* **Page**
++++++++++
Hi Andreas,
I think the issue here is that the reason the list is not re-translated
every time because he client picks (in a random order) through the list
when it reconnects. If the DNS returns the list in random order itself (as
most do now) then the process may, at best, become ineffecient (i.e.,
failing hosts being unnecessarily retried) and at worst, never converge.
Most larger sites setup a DNS entry with multiple addresses so that they
can automatically fail-over this mode of operation. As I look at the
code, this process works only if the list of addresses is stable (at least
until all of them have been tried once). Hence, that's why the list is
translated only once.
Three options exist: a) the easy one is to have an option (e.g. envar)
control the behaviour with old behaviour being the default, b) only
retranslated the list after all entries have been tried (I think this is
much harder), and c) retranslate only if the DNS call returned a single
entry (don't know if this is really what you are after but it's the
safest).
I still don't quite understand how retranslating the DNS will allow you to
be more fault tolerant unless the DNS knows to return an address that is
working when the one it has is not working. Hint?
Andy
On Wed, 8 Jun 2011, Andreas-Joachim Peters wrote:
> Hi,
> I have the following request to change some basic behaviour of the xrootd
> client code.
>
> Currently when an XrdClient::Open was issued or XrdClientAdmin::Connect any
> DNS alias is only resolved once in the beginning and then stays forever as
> target in the loop which honours the settings for retry/reconnect etc.
>
> Andy ... are there any objections to change this behaviour and to resolve
> the alias again before each retry? I would need that behavour to have an
> active/passive failover via DNS alias configured.
>
> The code change is trivial (two lines inserted).
>
> Cheers Andreas.
>
|
++++++++++
* **Entries provided**
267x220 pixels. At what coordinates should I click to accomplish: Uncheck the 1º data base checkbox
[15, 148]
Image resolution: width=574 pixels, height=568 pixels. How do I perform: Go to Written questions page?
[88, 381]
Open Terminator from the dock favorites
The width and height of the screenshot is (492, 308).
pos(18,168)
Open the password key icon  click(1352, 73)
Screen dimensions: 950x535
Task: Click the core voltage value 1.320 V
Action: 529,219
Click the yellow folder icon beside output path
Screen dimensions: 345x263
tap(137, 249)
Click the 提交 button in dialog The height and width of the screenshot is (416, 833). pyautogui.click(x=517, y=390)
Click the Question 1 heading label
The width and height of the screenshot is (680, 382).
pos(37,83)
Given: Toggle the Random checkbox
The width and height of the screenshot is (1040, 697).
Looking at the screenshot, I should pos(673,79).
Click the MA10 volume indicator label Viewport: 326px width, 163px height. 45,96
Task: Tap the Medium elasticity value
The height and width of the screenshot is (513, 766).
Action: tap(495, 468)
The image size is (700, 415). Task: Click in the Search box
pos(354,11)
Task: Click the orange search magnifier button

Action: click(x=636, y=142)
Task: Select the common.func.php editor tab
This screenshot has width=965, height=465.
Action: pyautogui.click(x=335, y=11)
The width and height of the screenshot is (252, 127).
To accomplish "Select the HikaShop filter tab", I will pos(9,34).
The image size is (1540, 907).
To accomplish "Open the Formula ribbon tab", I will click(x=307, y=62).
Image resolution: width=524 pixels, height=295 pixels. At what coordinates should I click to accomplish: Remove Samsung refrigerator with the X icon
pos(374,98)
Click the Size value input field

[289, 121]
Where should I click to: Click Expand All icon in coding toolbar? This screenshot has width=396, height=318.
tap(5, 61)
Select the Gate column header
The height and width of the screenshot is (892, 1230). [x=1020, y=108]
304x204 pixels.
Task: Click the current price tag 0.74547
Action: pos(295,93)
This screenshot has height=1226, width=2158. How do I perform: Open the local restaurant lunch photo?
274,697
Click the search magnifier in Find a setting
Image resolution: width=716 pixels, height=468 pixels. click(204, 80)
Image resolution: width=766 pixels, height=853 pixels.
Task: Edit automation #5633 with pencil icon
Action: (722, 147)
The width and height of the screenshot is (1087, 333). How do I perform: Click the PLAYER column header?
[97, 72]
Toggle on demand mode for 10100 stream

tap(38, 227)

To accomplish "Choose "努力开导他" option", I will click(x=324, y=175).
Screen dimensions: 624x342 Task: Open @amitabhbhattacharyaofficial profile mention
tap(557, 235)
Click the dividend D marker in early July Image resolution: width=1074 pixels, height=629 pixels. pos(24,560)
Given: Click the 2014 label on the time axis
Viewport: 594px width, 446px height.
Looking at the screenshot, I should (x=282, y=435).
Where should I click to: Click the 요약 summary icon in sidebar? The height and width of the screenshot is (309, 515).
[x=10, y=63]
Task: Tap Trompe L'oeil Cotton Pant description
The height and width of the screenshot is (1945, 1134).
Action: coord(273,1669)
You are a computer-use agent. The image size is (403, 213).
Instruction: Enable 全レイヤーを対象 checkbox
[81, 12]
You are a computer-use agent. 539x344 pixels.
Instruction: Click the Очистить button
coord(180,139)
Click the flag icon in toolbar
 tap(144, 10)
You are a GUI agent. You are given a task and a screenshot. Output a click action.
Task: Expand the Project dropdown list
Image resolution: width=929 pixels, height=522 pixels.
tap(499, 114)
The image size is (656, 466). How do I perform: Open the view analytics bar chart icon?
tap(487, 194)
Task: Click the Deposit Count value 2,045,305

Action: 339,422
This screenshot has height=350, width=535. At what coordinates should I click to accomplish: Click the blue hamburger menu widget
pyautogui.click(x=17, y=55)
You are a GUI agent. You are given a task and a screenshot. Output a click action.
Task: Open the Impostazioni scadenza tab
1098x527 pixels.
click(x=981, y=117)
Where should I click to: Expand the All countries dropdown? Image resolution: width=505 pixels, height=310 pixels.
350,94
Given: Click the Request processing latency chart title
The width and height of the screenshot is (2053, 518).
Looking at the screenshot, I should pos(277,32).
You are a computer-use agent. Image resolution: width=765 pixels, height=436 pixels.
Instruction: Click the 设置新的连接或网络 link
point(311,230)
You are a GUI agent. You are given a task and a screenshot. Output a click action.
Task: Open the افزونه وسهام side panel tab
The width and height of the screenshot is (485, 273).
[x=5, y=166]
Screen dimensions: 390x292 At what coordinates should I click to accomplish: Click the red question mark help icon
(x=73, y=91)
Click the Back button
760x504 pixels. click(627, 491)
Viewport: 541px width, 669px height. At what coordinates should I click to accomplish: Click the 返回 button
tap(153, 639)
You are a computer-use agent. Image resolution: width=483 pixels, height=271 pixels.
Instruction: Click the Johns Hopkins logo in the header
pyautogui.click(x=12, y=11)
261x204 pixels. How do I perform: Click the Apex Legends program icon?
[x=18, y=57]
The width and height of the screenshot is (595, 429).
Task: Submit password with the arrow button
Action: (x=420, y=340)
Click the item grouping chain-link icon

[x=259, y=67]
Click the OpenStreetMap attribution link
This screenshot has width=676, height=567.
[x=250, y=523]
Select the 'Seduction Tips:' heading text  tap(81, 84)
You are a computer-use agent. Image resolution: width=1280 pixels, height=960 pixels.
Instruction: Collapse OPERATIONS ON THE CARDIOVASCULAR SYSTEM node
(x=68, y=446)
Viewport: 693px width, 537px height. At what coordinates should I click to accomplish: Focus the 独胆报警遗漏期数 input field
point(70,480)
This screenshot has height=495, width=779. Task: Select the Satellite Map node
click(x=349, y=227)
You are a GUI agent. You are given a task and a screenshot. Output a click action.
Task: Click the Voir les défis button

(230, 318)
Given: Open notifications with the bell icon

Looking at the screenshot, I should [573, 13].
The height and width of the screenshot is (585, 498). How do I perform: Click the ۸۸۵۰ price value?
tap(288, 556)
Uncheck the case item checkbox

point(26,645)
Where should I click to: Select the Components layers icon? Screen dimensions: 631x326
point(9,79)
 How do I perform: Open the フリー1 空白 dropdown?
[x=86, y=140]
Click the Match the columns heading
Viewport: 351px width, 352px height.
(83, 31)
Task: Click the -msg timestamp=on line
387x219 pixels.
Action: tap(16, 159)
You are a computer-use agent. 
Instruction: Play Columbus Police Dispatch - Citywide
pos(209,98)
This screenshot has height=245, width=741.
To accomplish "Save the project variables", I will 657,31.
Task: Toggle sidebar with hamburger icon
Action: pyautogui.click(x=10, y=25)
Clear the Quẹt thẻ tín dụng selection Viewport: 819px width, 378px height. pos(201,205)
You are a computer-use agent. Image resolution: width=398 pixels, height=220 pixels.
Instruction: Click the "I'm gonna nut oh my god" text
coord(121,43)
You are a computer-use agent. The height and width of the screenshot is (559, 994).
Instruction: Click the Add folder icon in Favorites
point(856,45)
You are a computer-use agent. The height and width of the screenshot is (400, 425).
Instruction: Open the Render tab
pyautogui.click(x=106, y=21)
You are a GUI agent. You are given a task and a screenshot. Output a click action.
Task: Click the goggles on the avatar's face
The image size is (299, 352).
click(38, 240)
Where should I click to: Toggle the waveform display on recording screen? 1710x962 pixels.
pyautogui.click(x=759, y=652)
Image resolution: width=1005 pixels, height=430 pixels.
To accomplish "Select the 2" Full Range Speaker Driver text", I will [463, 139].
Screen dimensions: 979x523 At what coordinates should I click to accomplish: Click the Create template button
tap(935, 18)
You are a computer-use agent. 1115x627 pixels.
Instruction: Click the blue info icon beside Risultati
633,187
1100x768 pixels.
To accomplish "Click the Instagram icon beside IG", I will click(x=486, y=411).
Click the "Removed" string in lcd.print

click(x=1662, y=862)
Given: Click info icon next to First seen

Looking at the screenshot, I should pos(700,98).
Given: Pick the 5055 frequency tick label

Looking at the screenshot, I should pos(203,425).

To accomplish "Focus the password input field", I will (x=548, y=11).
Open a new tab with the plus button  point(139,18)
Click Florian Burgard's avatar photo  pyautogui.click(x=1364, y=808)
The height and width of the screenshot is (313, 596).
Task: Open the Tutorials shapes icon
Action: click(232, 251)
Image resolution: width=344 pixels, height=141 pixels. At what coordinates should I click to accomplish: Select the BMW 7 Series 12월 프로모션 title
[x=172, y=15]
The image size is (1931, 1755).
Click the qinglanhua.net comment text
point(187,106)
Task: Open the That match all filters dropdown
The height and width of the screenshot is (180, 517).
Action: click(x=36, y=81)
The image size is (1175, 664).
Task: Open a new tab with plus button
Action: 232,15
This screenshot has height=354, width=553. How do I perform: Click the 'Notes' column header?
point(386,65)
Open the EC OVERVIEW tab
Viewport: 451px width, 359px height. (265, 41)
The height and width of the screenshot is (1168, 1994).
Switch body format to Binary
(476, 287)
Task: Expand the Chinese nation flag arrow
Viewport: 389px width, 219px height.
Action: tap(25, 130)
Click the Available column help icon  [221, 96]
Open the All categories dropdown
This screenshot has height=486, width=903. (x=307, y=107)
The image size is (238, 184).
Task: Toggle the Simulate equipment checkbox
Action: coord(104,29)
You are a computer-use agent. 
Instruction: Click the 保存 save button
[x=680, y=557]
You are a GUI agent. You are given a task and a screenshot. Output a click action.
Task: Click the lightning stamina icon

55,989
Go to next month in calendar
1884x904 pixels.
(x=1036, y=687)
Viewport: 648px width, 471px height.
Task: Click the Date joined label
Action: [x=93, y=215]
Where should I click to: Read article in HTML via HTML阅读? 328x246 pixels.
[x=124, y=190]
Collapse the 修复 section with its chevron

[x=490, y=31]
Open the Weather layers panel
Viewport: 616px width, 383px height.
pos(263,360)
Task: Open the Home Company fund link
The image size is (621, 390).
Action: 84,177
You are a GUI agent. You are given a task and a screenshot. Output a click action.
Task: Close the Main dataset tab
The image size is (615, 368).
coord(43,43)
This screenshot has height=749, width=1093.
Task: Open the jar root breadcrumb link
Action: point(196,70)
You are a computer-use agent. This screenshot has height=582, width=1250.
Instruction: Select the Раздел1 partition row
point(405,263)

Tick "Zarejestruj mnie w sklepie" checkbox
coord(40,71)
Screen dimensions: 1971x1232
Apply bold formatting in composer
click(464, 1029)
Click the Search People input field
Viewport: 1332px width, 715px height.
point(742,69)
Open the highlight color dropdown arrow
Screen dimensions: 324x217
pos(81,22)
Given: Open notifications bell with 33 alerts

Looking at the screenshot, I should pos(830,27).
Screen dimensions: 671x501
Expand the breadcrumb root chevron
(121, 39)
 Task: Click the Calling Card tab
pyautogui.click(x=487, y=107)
++++++++++
* **Job**
Copy out the passage of the thread that opens with the words containing "Most larger sites" and closes with "not working. Hint?", swapping "addresses" for "endpoints" wherever it occurs there. The material plays no part in what follows and may be set aside.

* **Final result**
Most larger sites setup a DNS entry with multiple endpoints so that they
can automatically fail-over this mode of operation. As I look at the
code, this process works only if the list of endpoints is stable (at least
until all of them have been tried once). Hence, that's why the list is
translated only once.
Three options exist: a) the easy one is to have an option (e.g. envar)
control the behaviour with old behaviour being the default, b) only
retranslated the list after all entries have been tried (I think this is
much harder), and c) retranslate only if the DNS call returned a single
entry (don't know if this is really what you are after but it's the
safest).
I still don't quite understand how retranslating the DNS will allow you to
be more fault tolerant unless the DNS knows to return an address that is
working when the one it has is not working. Hint?